They are known as myths, lore and folktales. Giving logic to mankind's darkest fears, these stories laid the foundation for what we now know as the horror genre.
An evocative and enchanting “folk horror” anthology, THE FIELD GUIDE TO EVIL features eight eerie segments by some of the world’s greatest directors working today in the space between genre and arthouse...and is the follow-up from the creators of the cult classic THE ABCs OF DEATH.
Filmmakers include Peter Strickland (IN FABRIC, THE DUKE OF BURGUNDY), Agnieszka Smoczyńska (THE LURE), Can Evrenol (BASKIN), Veronika Franz & Severin Fiala (GOODNIGHT MOMMY), and Calvin Reeder (THE RAMBLER).
GUEST SPEAKER: Join us on Friday, April 12th at 10p for an introduction by underground filmmaker, journalist and punk rock musician ANDREW SHEARER, co-founder of Gonzoriffic Films, a DIY arts collective which has produced dozens of short and feature-length microcinema films since its founding in 2001.
Here's Andrew's roundup of the individual films in the anthology:
THE SINFUL WOMEN OF HÖLLFALL (Austria, 20 min.): A young woman hiding her relationship from her village is visited nightly by a monstrous-faced elf that sits on her chest when she’s sleeping as a kind of punishment for her immoral ways. It’s gross, weird, scary, and a great way to start things off. Directed by Veronika Franz and Severin Fiala (“Goodnight Mommy”).
HAUNTED BY AL KARISI, THE CHILDBIRTH DJINN (Turkey, 15 min.): A single mom who is also caring for an ailing relative begins to fear for her newborn after she removes a pin from the elderly woman’s chest. The claustrophobic setting and terrifying makeup effects work in this really make it feel like a living nightmare. Directed by Can Evrenol (“Baskin”).

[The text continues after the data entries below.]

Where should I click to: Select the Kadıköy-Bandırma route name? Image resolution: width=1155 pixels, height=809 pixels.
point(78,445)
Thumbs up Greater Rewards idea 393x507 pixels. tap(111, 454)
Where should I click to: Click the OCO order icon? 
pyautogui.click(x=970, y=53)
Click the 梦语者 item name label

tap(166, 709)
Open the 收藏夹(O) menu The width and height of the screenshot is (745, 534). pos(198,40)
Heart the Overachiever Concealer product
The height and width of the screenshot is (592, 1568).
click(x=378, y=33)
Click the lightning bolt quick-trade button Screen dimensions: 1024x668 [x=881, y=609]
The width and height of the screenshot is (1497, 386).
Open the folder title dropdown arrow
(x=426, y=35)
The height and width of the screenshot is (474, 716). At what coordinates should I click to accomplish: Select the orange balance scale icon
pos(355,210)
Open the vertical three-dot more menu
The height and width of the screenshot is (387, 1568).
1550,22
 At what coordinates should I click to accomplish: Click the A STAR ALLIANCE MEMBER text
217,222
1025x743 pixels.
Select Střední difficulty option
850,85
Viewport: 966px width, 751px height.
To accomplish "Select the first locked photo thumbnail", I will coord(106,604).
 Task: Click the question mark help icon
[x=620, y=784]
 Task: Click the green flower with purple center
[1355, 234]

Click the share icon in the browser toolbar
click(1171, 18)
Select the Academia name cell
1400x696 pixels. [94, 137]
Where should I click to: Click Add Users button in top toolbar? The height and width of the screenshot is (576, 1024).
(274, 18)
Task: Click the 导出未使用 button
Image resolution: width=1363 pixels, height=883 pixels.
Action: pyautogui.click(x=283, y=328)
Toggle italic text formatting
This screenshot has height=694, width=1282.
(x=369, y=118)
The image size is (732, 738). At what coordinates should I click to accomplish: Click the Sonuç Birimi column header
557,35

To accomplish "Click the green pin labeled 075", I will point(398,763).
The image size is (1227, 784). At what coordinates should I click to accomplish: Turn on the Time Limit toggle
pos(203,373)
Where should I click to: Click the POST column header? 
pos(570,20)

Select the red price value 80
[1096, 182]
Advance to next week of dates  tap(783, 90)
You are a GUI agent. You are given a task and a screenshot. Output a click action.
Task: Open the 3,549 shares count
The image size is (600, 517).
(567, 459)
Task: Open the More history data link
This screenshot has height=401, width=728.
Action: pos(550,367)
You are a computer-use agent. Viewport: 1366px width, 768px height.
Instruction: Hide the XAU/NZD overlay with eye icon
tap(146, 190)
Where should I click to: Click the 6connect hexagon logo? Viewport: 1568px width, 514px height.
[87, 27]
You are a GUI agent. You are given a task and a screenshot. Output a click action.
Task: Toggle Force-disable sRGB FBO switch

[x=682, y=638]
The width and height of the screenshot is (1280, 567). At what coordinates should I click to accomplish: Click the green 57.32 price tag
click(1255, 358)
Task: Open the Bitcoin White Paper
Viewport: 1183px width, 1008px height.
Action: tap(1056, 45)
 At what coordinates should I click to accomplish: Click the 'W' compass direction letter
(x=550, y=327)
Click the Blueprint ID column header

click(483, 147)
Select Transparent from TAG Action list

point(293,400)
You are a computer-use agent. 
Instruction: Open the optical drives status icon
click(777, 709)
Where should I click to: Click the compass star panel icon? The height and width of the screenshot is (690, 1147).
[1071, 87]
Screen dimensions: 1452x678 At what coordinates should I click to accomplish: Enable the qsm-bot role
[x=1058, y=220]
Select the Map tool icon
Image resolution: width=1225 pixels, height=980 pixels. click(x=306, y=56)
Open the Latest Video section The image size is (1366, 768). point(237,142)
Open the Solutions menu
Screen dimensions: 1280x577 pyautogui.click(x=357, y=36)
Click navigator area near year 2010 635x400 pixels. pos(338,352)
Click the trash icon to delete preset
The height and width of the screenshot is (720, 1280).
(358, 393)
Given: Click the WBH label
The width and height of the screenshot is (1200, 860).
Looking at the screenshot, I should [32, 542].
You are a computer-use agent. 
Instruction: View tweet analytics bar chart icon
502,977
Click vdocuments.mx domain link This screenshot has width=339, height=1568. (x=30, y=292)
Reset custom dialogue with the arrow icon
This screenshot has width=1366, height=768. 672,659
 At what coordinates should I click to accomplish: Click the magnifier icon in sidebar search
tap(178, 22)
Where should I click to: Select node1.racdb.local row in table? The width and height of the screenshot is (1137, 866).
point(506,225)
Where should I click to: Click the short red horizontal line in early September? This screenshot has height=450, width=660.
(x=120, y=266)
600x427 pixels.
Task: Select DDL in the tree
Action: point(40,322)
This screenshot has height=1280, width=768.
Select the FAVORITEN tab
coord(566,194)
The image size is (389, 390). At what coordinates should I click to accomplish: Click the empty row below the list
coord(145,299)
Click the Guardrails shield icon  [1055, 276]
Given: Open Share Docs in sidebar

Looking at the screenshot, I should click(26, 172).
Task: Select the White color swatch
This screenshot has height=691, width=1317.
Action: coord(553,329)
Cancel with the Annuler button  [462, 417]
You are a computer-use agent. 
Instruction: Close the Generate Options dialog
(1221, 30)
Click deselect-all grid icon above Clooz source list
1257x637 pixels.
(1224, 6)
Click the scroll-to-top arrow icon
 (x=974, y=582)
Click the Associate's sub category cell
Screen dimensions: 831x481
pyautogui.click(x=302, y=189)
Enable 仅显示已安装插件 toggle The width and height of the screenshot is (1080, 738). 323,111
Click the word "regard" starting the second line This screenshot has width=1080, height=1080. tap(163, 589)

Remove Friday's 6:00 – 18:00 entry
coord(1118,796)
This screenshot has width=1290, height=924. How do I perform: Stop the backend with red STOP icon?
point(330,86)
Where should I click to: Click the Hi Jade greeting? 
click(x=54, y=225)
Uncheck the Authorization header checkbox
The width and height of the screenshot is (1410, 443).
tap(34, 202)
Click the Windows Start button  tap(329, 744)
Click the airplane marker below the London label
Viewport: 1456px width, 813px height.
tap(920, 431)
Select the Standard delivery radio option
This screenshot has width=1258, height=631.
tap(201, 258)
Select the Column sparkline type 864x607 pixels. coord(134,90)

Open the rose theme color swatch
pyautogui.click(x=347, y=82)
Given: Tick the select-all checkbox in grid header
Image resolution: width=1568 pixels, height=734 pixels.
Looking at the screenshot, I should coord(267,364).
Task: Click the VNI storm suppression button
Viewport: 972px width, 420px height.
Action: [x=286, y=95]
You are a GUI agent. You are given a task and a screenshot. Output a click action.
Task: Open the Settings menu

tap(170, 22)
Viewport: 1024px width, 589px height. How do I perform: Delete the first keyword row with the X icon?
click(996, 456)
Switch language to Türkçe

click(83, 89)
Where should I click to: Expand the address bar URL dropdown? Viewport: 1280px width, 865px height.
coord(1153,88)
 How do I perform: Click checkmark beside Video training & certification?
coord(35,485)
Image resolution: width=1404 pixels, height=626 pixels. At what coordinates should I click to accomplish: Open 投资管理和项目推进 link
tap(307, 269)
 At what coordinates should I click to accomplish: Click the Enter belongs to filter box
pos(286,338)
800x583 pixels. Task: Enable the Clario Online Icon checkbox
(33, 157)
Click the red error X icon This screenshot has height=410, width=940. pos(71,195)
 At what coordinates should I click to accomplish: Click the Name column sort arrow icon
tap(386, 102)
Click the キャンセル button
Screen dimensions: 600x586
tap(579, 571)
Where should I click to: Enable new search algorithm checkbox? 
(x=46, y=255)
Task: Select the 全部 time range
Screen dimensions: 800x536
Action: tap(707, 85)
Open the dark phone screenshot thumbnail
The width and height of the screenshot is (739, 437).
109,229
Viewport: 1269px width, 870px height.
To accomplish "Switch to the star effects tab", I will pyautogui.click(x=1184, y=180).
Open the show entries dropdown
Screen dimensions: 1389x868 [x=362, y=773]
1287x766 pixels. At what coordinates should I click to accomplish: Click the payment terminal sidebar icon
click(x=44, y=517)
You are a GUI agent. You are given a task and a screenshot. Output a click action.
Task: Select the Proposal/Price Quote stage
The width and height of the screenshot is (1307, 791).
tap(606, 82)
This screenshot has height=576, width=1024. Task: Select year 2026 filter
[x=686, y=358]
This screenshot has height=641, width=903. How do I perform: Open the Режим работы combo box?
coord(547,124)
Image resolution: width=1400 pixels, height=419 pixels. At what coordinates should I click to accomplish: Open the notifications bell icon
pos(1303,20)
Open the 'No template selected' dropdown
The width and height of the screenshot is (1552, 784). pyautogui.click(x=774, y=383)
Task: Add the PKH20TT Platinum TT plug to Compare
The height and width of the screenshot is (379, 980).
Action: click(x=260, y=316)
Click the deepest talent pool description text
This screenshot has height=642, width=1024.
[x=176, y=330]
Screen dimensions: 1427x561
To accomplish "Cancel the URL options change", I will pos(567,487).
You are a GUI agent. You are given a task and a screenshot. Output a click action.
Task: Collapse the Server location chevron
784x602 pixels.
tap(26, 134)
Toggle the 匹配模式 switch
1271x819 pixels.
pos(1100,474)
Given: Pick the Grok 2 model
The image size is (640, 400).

THE KINDLER AND THE VIRGIN (Poland, 10 min.): While pushing a cart in the show, a man is visited by a ghostly spirit that promises him wisdom and victory in battle if he eats the hearts from three recently-deceased human bodies. He complies, but that isn’t nearly the most disgusting incident in this story. Directed by Agnieszka Smoczynska (“The Lure”).
BEWARE THE MELONHEADS (United States, 12 min.): Expecting a relaxing, work-free weekend in a country cottage, the parents of a young boy risk losing their son to the bizarre-looking residents of the nearby woods. It seems odd to say that the most accessible of these tales features cannibals. Directed by Calvin Reeder (“The Oregonian”).
WHATEVER HAPPENED TO PANAGAS THE PAGAN (Greece, 12 min.): The “kallikantzaroi” are goblins that surface around Christmas time and cause trouble, so the villagers in this story make the mistake of capturing and torturing one. Fans of “Mandy” will love the mind-blowing visual effects in the “underworld” scenes. Directed by Yannis Veslemes (“Norway”).
THE PALACE OF HORRORS (India, 10 min.): Set in the summer of 1913, the survivor of a group expedition lead by a thrill-seeking skeptic recounts the unforgettably disturbing end to their journey. Shot in black and white, shades of everything from “Freaks” to “Evil Dead” highlight this super-spooky segment. Directed by Ashim Ahluwalia (“Miss Lovely”).
A NOCTURNAL BREATH (Germany, 11 min.): In the Bavarian mountains, a demonic “drude” takes possession of a young woman by turning into a rat and leaping down her throat. There are a couple instances of farm animal deaths depicted in these films, but this particular one also involves a dog. Directed by Katrin Gebbe (“Nothing Bad Can Happen”).
COBBLER'S LOT (Hungary, 12 min.): A shoemaker in service of the Carpathian King competes with his own brother for the Princess’s affection or, more specifically, her feet. Their quest leads them to a magical pool filled with evil temptation. Heavily influenced by psychedelic Euro-horror from the ’60s and ’70s. Directed by Peter Strickland (“Berberian Sound Studio”).